Puis, à son tour, miss Fancy déroulait ses plans d’avenir qui étaient, il faut lui rendre cette justice, des plus raisonnables. Résolue à rester, quand même et plus que jamais, fidèle à son Hector ruiné, elle allait donner congé de son appartement de six mille francs, vendre son mobilier et entreprendre un commerce honnête.
Justement, elle avait retrouvé une de ses anciennes amies, très habile ouvrière en modes et qui ne demandait pas mieux que de s’associer avec une camarade qui apporterait l’argent, pendant qu’elle apporterait son savoir-faire. Elles achèteraient un fonds de modiste dans le quartier Bréda, et entre leurs mains il ne pouvait manquer de prospérer et de donner de beaux bénéfices.

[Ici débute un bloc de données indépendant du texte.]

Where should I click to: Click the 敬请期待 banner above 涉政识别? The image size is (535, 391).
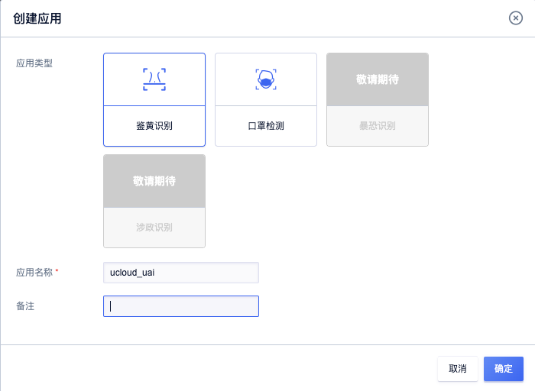pyautogui.click(x=154, y=181)
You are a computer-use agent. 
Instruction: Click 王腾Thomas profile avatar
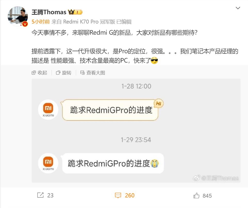(18, 16)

Jenny parlait d’un petit air entendu, épuisant son répertoire de termes techniques, et Hector riait. Ces projets de négoce lui semblaient du dernier comique, mais il était très sensible à cette abnégation d’une femme jeune et jolie, consentant à travailler, à faire quelque chose, et cela pour lui plaire.

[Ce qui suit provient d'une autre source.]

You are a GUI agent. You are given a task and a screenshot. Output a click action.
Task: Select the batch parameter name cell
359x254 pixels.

Malheureusement, il fallait se séparer.
Fancy était venue à Corbeil avec l’intention d’y passer une semaine; mais le comte lui déclara que c’était absolument impossible. Elle pleura d’abord beaucoup, se fâcha, puis finalement se consola à l’idée de revenir le mardi suivant.

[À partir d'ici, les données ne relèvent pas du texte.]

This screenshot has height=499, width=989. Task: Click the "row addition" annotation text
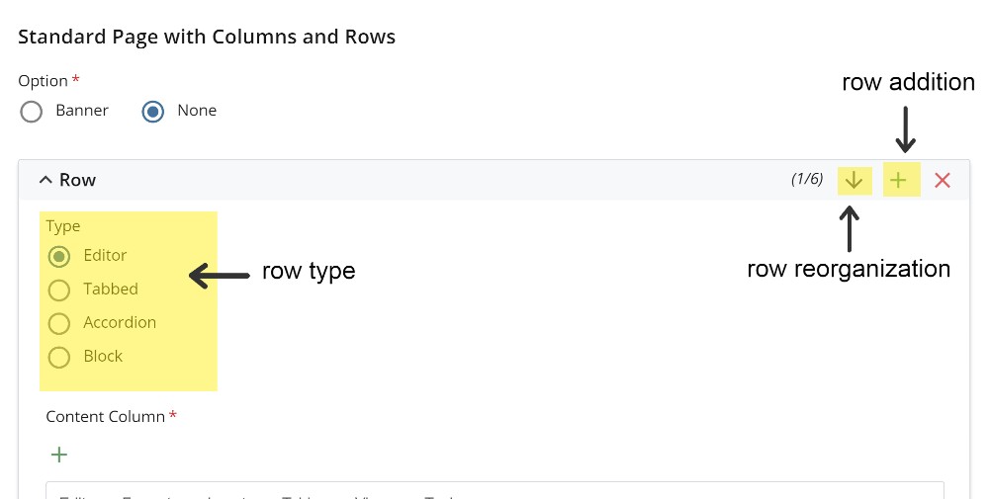[x=908, y=82]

—Allons, adieu, répétait-elle en embrassant Hector, au revoir, pense à moi!
Et souriant, avec un geste mutin, elle ajouta:
—Je devrais être inquiète, cependant, il y avait dans le chemin de fer des messieurs qui connaissent ton ami et qui disaient que sa femme est peut-être la plus belle femme de France. Est-ce vrai?
—Je n’en sais ma foi rien! J’ai oublié de la regarder.
Hector ne mentait pas. Sans qu’il parût, il était encore sous l’empire des angoisses de son suicide manqué. Il subissait cet étourdissement qui suit les grandes crises morales aussi bien que les chocs violents sur la tête, et qui empêche l’attention de s’arrêter aux choses extérieures.